# SUPPLIED PASSAGE
※

Child Survivors of Buchenwald

Child survivors dressed in clothes made from German uniforms

One of the youngest survivors of the Buchenwald concentration camp, shown in the center of the photograph above, was four-year-old Josef Schleifstein. The Communist prisoners, who were in charge of the day-to-day administration of the camp, made sure that the children were well cared for. The children are wearing clothes made for them by the Americans out of German uniforms. As prisoners in the camp, they wore striped uniforms just like the other prisoners.

Josef Schleifstein is also shown in the photo below. He is sitting on the running board of a truck from the United Nations Relief and Rehabilitation Administration.

Josef Schleifstein was rescued by the American liberators

The little Jewish boy in the photo above was born Janek Szlajfaztajn on March 7, 1941 in occupied Poland. He and his father, Izrael, were sent to Buchenwald on January 20, 1945; his mother Esther was sent to Bergen-Belsen. After the Buchenwald camp was liberated, the little boy and his father were taken to Switzerland for medical treatment. They were reunited with Esther in Dachau, where they lived until emigrating to the United States in 1947.

Liberated orphans march out of the main gate of the Buchenwald camp

Elie Wiesel leaving Buchenwald, April 27, 1945

In the photo above, Elie Wiesel is the tall boy with a full head of dark hair who is the fourth from the front on the left side of the column. The gate house of the Buchenwald camp is in the background on the right. Most of the Buchenwald orphans were teenagers, and only 30 of them were under the age of 13.

※

# REQUIRED WORK
Continue the text on the child survivors of Buchenwald, picking up after its last sentence. The entries after this point are unrelated to the Buchenwald text.

# RECORDS SHOWN
※

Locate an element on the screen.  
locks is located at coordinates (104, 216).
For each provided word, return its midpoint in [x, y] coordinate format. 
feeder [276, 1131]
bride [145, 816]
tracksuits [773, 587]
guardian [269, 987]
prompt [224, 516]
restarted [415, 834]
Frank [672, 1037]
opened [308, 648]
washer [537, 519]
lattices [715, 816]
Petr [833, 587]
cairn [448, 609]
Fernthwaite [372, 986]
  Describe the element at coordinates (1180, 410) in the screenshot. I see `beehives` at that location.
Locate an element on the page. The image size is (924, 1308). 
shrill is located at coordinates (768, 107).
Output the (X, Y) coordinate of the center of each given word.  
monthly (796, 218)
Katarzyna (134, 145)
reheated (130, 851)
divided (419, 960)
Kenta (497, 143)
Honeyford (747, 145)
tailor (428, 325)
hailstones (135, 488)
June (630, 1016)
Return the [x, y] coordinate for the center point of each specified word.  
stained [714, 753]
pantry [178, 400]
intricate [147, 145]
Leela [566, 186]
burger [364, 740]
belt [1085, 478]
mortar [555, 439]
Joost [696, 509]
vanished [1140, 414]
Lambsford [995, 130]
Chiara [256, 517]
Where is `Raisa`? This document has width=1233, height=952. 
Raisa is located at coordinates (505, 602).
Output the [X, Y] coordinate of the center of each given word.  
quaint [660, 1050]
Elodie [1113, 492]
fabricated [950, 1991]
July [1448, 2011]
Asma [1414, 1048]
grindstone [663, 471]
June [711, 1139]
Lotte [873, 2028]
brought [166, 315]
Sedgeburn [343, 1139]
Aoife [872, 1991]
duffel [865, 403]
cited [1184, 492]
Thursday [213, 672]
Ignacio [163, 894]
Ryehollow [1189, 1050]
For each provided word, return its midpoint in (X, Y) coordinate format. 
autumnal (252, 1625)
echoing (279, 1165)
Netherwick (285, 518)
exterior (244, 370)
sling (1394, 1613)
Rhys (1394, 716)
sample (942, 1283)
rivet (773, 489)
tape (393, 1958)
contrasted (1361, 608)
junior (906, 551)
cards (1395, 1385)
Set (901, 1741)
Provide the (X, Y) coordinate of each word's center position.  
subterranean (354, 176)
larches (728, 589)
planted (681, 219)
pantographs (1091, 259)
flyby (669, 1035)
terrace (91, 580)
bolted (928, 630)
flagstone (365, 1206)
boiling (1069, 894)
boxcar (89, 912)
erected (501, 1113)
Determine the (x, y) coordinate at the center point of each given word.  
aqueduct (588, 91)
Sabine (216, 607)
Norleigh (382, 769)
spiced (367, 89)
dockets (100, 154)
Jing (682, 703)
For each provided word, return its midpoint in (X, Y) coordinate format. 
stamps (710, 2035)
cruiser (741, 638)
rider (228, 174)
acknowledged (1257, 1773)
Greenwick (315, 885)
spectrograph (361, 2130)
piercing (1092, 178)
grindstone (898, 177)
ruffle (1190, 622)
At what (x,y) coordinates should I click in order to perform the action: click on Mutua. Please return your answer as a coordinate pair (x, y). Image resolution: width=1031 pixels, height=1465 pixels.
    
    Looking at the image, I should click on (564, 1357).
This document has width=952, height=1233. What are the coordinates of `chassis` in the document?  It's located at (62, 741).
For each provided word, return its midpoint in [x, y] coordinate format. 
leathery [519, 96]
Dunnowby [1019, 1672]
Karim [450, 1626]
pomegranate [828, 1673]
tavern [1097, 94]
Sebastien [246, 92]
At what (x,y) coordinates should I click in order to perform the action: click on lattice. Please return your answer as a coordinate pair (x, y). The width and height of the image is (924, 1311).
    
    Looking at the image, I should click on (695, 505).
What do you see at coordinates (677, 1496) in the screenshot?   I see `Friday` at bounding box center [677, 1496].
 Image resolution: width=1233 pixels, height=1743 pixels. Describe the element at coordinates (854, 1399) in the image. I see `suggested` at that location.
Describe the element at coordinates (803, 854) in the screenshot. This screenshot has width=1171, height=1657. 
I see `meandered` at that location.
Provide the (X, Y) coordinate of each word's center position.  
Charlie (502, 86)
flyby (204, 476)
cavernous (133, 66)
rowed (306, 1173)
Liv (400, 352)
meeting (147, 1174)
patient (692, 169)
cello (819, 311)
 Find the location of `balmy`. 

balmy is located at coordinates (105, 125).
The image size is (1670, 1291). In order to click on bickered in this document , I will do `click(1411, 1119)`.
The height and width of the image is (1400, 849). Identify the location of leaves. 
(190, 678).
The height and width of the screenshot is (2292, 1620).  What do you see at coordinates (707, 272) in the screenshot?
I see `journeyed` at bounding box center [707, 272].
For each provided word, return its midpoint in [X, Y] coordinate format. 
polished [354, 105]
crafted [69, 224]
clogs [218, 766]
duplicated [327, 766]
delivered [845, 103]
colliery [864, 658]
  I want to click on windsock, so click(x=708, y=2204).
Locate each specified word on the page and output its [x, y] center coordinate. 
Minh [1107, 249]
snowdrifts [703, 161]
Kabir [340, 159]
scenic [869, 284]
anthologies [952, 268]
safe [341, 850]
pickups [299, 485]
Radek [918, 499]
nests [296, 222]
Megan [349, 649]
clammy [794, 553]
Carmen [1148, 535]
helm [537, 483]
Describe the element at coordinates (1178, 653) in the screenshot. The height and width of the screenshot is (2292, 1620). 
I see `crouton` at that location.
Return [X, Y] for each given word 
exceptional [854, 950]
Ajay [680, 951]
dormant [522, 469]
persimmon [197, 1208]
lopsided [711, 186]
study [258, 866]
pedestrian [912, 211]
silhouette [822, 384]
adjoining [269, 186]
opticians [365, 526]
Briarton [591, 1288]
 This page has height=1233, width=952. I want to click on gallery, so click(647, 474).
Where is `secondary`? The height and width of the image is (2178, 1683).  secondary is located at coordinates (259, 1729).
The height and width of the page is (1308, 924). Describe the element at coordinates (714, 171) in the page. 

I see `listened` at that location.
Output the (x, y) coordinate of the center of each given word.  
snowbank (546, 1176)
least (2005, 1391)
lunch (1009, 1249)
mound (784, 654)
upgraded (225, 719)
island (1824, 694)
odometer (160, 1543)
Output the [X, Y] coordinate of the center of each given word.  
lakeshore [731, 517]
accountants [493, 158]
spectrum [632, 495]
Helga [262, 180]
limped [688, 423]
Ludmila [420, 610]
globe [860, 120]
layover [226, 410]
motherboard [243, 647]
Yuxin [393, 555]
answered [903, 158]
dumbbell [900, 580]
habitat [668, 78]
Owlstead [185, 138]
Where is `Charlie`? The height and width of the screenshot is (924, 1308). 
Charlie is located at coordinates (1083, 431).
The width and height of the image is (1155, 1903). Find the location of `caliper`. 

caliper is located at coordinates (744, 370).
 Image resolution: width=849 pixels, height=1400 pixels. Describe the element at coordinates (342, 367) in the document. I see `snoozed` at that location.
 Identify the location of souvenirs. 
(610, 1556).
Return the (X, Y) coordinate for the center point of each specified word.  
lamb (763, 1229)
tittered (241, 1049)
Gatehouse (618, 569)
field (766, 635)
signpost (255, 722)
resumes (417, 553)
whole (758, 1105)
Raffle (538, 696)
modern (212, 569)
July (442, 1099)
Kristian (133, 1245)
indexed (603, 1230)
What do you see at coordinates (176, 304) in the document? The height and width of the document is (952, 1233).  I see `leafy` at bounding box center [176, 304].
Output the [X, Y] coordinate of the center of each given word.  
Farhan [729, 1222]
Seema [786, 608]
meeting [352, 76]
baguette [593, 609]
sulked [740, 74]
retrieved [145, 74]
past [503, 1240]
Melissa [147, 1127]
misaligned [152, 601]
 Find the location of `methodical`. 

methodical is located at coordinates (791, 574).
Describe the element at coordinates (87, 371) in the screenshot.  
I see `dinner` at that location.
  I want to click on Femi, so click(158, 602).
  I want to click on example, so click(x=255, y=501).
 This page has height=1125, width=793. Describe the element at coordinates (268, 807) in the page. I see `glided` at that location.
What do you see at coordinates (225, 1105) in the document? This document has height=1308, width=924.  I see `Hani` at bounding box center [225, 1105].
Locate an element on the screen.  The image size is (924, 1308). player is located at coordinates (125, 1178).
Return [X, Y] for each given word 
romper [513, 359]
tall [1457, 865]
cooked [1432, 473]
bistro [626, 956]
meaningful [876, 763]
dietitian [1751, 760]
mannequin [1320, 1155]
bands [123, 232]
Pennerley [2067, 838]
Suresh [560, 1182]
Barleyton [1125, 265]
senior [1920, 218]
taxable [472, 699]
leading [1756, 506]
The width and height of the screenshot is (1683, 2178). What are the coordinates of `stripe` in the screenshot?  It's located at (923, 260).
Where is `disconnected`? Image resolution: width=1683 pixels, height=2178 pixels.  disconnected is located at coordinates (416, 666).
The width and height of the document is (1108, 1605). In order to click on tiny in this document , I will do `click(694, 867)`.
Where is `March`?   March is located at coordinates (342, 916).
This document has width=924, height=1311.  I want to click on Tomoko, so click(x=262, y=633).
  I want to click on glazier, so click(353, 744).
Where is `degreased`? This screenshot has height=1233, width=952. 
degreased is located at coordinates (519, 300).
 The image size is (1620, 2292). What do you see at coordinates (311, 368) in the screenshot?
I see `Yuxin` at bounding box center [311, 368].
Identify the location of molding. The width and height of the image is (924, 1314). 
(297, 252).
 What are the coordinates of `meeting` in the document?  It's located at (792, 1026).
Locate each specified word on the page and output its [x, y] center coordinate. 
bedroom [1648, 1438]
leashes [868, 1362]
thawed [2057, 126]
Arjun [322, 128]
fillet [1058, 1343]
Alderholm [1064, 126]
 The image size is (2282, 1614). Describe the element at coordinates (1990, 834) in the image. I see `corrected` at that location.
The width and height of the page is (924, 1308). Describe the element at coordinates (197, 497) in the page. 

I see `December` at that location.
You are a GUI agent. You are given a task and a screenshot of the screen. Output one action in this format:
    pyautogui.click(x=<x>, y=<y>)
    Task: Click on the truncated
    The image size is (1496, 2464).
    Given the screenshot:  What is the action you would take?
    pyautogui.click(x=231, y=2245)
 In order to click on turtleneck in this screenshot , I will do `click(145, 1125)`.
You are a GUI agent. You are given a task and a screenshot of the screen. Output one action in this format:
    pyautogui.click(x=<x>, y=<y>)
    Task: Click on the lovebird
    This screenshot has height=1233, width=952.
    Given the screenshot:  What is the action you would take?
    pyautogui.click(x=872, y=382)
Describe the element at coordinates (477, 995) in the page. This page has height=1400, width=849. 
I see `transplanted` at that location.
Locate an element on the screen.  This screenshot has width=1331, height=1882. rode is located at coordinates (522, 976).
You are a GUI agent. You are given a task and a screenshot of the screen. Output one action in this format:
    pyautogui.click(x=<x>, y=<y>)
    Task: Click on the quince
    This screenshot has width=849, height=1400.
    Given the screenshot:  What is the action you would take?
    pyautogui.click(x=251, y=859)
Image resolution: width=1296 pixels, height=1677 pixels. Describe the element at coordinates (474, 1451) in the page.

※

# RESPONSE TO THE TASK
Young survivors in the Buchenwald camp, May 1945

Teenagers who survived Buchenwald

Young survivors leaving Buchenwald on a train

Most of the 904 children who were in the camp when it was liberated were orphans. The American army chaplains, Rabbi Herschel Schacter and Rabbi Robert Marcus, contacted the offices of the OSE (Oeuvre de Secours aux Enfants), the Jewish children's relief organization in Geneva, Switzerland. The OSE made arrangements to send 427 of the children to France, 280 to Switzerland and 250 to England. On June 2, 1945, OSE representatives arrived in Buchenwald and along with Rabbi Marcus, accompanied the transport to France. Rabbi Schacter escorted the second transport to Switzerland.

Elie Wiesel, the most famous survivor of the children's camp at Buchenwald, was among the orphans who were sent to France. Later, he emigrated to America where he was instrumental in getting the $167 million U.S. Holocaust Museum built near the Capitol Mall in Washington, D.C. Wiesel has written 47 books, including "Night," a memoir about his ordeal in the Nazi camps. Among his many accomplishments, he was awarded the Nobel Peace Prize.

The following words by Elie Wiesel are often quoted:

Every Jew, somewhere in his being, should set apart a zone of hate - healthy, virile hate -- for what the German personifies and for what persists in the German. To do otherwise would be a betrayal of the dead.